I can’t be around forever.

In this post, I talked about driving back to Prince Albert late in the evening, arriving home from our vacation, and having to face the fact that my grandpa was dying in this city and that within weeks that city would no longer be our home. I’m not going to lie. I spent the last half hour of that car ride crying my little eyes out. Part of it was because Marc had put on one of my favourite albums: Fernando Ortega‘s Shadow of Your Wings. We wake up to this album every morning. It is so beautiful and gives me a little bit of peace every time I listen to it.

But that night, this song came on, and all I could think of was my granny and grandpa. (The words that grandpa spoke to me the next day — “I can’t be around forever” — made it even more poignant.)

I think of my grandpa every time I listen to that song now. Part of it is because of all of the nature imagery — grandpa was an amazing gardener and that was his passion. But the other part is the words like “withers and fades away”, “shrivels in the sun and falls”. I think of how strength and vitality and youth stayed with him for years longer than most people. (He’d play frisbee with my kids when I was too tired to!) But he still faded away.

We look at our lives as though we are invincible sometimes. Like our intelligence or determination or physical strength can keep us and sustain us. But those things, as the song says, are like grass blowing in the wind, delicate flowers whose petals so easily shrivel and fall.

And I’ll be honest with you. It makes me incredibly sad. It makes me sad to think about a man who lived about as good a life as a man could live — so full of generosity, vitality, and grace. It made me sad to physically see him wither and fall, as all do in old age. But how even more heartbreaking for someone to lose their life in their youth, without even the chance to go through the natural progression of life. I guess it all feels hopeless in the end.

But.

(Go to 1:05 if you haven’t been listening to the song the whole time already.)

But the Word of the Lord endures forever.

In the end, we are all small and fragile and broken and dying. But the Word of the Lord endures forever. I don’t think that statement takes away the sadness that comes with the withering and the shriveling and falling. I don’t think that if you just “believed enough” in the forever-ness of the Word, that you suddenly feel no sadness.

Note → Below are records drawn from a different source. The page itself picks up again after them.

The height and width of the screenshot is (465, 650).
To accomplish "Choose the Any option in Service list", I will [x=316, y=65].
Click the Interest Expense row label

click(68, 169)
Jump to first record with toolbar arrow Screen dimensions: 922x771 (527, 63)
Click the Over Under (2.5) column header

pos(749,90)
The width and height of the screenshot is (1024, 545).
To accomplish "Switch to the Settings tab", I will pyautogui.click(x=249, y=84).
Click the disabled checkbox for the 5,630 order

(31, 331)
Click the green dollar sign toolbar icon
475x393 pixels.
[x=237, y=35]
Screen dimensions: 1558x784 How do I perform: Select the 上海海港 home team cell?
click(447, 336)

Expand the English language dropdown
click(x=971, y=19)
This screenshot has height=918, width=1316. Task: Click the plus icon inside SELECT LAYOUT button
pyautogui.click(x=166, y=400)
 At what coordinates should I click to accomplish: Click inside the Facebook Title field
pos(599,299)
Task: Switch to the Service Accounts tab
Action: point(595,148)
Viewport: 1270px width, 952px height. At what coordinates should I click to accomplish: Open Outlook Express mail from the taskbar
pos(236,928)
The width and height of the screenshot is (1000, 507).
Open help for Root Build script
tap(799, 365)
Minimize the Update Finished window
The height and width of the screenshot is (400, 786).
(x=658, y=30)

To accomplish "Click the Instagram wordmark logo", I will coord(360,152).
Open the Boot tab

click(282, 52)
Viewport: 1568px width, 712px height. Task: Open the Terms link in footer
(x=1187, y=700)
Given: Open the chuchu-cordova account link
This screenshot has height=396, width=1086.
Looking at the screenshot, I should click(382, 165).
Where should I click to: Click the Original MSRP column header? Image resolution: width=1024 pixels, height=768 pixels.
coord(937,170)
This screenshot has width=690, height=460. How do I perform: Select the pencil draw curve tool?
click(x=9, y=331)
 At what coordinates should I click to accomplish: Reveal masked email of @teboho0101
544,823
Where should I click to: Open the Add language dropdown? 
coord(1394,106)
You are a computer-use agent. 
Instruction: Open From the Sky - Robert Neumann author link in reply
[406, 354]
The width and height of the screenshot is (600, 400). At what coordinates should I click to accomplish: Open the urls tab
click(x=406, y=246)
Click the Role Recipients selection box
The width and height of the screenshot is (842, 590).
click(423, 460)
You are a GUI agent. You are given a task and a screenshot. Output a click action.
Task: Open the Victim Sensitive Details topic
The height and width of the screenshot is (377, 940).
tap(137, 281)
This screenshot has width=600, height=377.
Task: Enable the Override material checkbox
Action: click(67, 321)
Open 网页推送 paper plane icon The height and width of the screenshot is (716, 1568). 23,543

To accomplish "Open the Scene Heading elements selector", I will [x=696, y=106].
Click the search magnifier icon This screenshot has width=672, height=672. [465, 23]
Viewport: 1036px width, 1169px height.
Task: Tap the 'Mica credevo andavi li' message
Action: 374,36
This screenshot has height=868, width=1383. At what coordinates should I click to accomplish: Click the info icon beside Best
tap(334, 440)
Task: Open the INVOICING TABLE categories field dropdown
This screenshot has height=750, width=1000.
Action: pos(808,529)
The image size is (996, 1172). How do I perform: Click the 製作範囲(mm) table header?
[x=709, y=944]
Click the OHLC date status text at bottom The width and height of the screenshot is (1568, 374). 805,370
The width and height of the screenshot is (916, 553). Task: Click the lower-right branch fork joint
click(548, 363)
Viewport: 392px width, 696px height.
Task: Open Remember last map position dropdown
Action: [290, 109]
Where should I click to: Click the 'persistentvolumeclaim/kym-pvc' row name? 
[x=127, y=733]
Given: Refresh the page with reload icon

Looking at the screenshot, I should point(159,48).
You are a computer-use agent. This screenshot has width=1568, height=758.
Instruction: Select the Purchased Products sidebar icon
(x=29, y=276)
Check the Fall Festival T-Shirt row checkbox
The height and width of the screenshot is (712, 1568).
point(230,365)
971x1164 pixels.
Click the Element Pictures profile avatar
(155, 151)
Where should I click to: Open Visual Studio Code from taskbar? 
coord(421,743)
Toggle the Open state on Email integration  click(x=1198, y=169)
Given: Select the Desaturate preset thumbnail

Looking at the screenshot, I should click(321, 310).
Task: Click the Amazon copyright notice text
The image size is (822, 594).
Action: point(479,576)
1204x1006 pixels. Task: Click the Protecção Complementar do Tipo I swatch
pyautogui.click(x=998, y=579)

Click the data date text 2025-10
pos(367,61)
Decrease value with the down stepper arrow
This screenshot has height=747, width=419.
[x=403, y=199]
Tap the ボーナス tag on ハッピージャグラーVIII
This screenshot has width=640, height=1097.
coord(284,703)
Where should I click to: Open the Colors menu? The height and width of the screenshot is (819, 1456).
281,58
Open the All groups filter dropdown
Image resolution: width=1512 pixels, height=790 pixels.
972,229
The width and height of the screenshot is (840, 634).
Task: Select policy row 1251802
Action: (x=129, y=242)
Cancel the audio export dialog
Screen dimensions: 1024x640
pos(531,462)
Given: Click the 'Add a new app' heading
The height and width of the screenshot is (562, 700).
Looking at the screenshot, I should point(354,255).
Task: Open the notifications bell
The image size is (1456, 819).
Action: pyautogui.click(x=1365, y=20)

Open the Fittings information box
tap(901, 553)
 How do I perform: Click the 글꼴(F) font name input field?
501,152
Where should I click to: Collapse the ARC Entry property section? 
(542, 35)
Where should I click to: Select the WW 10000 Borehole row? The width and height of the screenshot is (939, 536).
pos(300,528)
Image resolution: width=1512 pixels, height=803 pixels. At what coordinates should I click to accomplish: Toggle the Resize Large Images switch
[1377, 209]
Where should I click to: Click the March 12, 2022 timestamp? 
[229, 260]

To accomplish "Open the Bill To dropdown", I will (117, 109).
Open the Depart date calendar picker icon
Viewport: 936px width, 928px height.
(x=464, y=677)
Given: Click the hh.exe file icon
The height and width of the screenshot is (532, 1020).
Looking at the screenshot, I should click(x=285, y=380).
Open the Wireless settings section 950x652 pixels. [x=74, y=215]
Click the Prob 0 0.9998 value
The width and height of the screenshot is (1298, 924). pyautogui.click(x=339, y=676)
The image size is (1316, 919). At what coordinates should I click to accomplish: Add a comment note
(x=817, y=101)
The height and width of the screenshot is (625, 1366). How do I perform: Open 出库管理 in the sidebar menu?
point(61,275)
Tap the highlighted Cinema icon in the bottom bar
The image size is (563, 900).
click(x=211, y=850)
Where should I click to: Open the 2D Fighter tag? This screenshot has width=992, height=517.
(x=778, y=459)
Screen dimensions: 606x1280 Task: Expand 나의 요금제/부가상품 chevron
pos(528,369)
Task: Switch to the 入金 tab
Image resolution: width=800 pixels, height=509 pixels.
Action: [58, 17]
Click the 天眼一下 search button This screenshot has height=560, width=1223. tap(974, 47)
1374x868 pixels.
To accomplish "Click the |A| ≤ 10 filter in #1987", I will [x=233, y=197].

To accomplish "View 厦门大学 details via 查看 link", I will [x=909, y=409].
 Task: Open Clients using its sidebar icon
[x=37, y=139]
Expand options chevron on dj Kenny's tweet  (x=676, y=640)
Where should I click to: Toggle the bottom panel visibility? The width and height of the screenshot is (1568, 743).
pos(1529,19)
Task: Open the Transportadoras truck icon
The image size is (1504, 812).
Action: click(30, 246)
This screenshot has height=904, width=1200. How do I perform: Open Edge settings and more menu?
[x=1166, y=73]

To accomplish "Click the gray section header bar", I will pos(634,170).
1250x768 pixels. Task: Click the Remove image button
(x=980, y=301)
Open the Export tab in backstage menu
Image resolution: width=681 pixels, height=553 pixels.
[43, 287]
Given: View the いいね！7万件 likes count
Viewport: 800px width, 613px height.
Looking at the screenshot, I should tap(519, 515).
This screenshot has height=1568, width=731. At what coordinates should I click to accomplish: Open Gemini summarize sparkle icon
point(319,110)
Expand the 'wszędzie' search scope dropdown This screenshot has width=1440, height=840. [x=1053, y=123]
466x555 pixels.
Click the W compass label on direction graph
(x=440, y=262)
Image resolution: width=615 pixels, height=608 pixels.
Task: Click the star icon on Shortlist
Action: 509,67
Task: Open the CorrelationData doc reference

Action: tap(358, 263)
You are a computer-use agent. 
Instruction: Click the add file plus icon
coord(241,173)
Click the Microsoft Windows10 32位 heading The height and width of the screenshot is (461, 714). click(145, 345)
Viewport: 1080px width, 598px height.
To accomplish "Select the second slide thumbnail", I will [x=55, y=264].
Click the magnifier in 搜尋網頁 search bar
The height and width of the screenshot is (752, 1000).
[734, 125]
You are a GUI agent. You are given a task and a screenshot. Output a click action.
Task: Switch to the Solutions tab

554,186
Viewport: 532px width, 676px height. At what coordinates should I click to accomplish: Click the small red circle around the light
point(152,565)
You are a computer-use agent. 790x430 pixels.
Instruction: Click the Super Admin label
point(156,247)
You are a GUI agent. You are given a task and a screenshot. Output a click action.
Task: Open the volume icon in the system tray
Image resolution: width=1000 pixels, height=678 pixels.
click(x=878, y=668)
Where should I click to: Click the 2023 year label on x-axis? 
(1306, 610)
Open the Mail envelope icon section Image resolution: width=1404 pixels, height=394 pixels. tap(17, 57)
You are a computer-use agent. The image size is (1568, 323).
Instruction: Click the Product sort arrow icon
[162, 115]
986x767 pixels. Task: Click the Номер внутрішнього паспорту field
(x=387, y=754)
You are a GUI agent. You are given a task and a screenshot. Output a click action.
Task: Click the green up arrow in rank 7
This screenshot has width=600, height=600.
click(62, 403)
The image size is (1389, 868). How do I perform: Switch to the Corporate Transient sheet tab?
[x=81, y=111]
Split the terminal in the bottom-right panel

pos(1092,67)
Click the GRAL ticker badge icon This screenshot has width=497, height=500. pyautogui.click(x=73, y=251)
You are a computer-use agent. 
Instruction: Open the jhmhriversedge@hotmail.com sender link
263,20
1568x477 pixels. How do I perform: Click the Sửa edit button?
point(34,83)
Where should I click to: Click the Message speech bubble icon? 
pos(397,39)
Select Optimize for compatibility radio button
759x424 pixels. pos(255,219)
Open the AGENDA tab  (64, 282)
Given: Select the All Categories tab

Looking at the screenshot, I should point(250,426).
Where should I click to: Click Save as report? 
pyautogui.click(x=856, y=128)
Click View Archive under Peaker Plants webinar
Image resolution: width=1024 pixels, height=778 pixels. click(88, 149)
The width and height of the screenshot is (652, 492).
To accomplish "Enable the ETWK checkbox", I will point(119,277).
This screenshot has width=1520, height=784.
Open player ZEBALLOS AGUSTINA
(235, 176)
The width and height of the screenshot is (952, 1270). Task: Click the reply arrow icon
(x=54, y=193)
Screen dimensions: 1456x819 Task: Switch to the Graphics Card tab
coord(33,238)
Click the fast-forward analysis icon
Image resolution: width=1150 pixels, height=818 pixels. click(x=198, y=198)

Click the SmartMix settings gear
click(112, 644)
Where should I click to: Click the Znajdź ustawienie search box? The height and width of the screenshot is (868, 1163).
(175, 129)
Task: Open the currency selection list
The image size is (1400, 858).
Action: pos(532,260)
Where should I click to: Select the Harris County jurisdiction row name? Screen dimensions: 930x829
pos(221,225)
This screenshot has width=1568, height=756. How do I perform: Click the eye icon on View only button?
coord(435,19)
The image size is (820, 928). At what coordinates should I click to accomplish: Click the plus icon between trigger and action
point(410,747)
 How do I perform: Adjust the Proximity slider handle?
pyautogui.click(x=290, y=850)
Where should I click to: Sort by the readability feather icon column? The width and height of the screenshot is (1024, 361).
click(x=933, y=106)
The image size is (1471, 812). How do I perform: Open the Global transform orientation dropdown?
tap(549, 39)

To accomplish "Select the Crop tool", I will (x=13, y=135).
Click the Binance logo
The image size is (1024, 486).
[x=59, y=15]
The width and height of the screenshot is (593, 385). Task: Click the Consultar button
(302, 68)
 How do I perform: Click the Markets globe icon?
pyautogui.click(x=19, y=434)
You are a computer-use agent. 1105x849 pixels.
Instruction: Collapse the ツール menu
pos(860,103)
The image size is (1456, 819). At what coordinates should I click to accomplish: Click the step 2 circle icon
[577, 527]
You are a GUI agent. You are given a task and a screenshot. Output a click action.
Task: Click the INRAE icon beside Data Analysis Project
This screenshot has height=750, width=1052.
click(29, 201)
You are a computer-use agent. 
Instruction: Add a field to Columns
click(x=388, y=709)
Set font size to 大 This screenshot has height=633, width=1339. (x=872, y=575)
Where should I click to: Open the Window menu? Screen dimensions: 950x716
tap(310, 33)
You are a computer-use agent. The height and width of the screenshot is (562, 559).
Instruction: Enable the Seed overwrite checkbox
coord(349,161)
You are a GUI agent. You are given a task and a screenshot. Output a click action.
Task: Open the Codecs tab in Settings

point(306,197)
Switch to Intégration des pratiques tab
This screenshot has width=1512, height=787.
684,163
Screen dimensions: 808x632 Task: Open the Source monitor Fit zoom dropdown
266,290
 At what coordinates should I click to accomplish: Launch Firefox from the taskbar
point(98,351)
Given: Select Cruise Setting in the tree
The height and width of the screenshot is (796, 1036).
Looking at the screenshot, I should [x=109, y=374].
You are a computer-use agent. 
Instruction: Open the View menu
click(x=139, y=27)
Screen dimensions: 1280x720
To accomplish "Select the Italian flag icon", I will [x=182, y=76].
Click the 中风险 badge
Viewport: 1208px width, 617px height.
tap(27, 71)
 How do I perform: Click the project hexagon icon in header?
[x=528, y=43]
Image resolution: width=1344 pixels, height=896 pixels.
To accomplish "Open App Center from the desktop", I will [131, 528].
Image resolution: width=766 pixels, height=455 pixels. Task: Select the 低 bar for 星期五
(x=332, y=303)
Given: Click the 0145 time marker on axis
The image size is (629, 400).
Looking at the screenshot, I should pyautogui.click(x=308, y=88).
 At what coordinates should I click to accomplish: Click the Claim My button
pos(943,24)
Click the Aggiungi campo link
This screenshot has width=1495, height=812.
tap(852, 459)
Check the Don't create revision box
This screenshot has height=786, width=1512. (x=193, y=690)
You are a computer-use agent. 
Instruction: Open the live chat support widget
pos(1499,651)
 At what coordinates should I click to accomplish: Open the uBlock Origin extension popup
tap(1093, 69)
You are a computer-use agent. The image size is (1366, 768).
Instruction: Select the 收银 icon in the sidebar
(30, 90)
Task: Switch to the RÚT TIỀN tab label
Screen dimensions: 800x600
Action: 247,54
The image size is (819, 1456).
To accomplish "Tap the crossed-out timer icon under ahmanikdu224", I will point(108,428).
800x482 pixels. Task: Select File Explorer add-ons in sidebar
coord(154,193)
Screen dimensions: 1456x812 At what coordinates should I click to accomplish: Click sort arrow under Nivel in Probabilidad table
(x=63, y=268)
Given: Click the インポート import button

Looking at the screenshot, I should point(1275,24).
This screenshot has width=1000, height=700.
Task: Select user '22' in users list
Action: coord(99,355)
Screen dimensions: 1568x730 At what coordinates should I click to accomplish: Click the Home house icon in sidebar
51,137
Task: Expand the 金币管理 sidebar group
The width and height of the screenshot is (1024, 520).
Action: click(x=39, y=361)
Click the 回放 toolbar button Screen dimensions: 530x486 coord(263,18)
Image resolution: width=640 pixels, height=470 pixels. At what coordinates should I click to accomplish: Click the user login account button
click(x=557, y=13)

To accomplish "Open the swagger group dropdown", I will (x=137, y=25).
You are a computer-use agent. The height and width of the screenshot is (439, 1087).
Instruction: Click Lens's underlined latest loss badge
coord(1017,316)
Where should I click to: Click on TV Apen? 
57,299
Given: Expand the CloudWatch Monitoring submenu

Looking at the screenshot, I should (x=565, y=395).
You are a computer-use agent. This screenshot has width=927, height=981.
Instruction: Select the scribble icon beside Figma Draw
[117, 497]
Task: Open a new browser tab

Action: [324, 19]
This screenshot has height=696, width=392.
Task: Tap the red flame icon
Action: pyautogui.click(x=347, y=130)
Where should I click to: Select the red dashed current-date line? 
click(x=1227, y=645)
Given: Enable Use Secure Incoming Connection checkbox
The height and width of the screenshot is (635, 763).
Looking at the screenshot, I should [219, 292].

But I believe that you find a deep, indescribable comfort in the midst of the sadness when you allow that truth to sink in: The Word of the Lord endures forever.

Posted in Faith, Family, Life & Faith | 5 Comments

5 Responses to I can’t be around forever.

  1. And that is what I am describing with the word, recompense.

  2. Jean says:

    Love the song, Dixie. Lots of meaning and lots to think about.

  3. Sharon Kent says:

    Beautiful.

    Your grandpa had it figured out. We must not only learn how to LIVE life well but we must also learn how to face death and dying well. Difficult lessons we are learning right up to our last breath.

    I remember Tom Dice in his last days at home ,where the Word showed its endurance…all around him was failing – his mind and body, but he would repeat Jesus words: “I will never leave you or forsake you.” It was like God was showing him his comfort through those enduring words.

    May peace by yours today, Dixie. Missing you……

  4. U Dave says:

    Very beautiful, Dixie. ! Thank you.

  5. uncle doug says:

    Dixie: I think of you often when reading my moms old letters and cards, pics of my dads vegetable and flower gardens, and the many pics of their lovely home. I can only imagine how you as a child felt while spending time on the couch at the coffee table with your grama. perhaps she was cutting out articles for a special letter she was getting ready to send, or perhaps playing a game with you. I can hear her say, as dad comes in the house, “frank, come and play a game with dixie and I”. Or she might say, “please plug in the kettle so we can make some hot chocolate”. Wasn’t their home so inviting, and wern’t the huddles special when we left. I still tear up when I play the George Younce memorial video. It is the last one I watched with Mom and Dad together. I better go. Never forget Romans 8:28, and Moms green ink. Always and All Ways Dixie. You have a great heritage.